▶ _Task requirements_: Your answer must match the data word for word.

Stored data
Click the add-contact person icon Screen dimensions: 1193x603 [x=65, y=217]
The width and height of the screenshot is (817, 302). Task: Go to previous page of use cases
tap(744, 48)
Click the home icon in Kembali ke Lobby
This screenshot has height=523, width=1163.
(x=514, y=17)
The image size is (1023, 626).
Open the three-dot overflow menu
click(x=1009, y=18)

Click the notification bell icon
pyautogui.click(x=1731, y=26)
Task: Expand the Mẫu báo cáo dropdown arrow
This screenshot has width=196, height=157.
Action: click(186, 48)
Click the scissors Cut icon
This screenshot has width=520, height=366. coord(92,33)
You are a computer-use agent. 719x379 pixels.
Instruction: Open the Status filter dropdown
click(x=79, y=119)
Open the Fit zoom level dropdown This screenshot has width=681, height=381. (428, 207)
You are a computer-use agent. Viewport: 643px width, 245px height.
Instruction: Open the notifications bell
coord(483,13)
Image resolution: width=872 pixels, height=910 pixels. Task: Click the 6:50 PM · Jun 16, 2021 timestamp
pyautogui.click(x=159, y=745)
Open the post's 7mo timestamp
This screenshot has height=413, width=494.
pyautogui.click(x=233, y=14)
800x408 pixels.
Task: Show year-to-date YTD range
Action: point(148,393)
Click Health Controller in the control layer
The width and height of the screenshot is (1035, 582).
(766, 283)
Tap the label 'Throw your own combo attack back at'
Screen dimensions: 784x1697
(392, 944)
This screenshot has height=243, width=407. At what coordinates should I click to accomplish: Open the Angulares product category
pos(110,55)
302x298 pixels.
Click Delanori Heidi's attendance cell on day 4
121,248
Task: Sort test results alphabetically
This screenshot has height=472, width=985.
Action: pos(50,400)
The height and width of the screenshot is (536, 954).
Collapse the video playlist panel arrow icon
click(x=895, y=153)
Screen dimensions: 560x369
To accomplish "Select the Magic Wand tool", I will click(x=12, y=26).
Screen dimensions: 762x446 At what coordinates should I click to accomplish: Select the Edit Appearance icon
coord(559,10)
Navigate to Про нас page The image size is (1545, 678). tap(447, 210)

▶ _Answer to this task_:
Click the add-contact person icon Screen dimensions: 1193x603 [x=65, y=217]
The width and height of the screenshot is (817, 302). Task: Go to previous page of use cases
tap(744, 48)
Click the home icon in Kembali ke Lobby
This screenshot has height=523, width=1163.
(x=514, y=17)
The image size is (1023, 626).
Open the three-dot overflow menu
click(x=1009, y=18)

Click the notification bell icon
pyautogui.click(x=1731, y=26)
Task: Expand the Mẫu báo cáo dropdown arrow
This screenshot has width=196, height=157.
Action: click(186, 48)
Click the scissors Cut icon
This screenshot has width=520, height=366. coord(92,33)
You are a computer-use agent. 719x379 pixels.
Instruction: Open the Status filter dropdown
click(x=79, y=119)
Open the Fit zoom level dropdown This screenshot has width=681, height=381. (428, 207)
You are a computer-use agent. Viewport: 643px width, 245px height.
Instruction: Open the notifications bell
coord(483,13)
Image resolution: width=872 pixels, height=910 pixels. Task: Click the 6:50 PM · Jun 16, 2021 timestamp
pyautogui.click(x=159, y=745)
Open the post's 7mo timestamp
This screenshot has height=413, width=494.
pyautogui.click(x=233, y=14)
800x408 pixels.
Task: Show year-to-date YTD range
Action: point(148,393)
Click Health Controller in the control layer
The width and height of the screenshot is (1035, 582).
(766, 283)
Tap the label 'Throw your own combo attack back at'
Screen dimensions: 784x1697
(392, 944)
This screenshot has height=243, width=407. At what coordinates should I click to accomplish: Open the Angulares product category
pos(110,55)
302x298 pixels.
Click Delanori Heidi's attendance cell on day 4
121,248
Task: Sort test results alphabetically
This screenshot has height=472, width=985.
Action: pos(50,400)
The height and width of the screenshot is (536, 954).
Collapse the video playlist panel arrow icon
click(x=895, y=153)
Screen dimensions: 560x369
To accomplish "Select the Magic Wand tool", I will click(x=12, y=26).
Screen dimensions: 762x446 At what coordinates should I click to accomplish: Select the Edit Appearance icon
coord(559,10)
Navigate to Про нас page The image size is (1545, 678). tap(447, 210)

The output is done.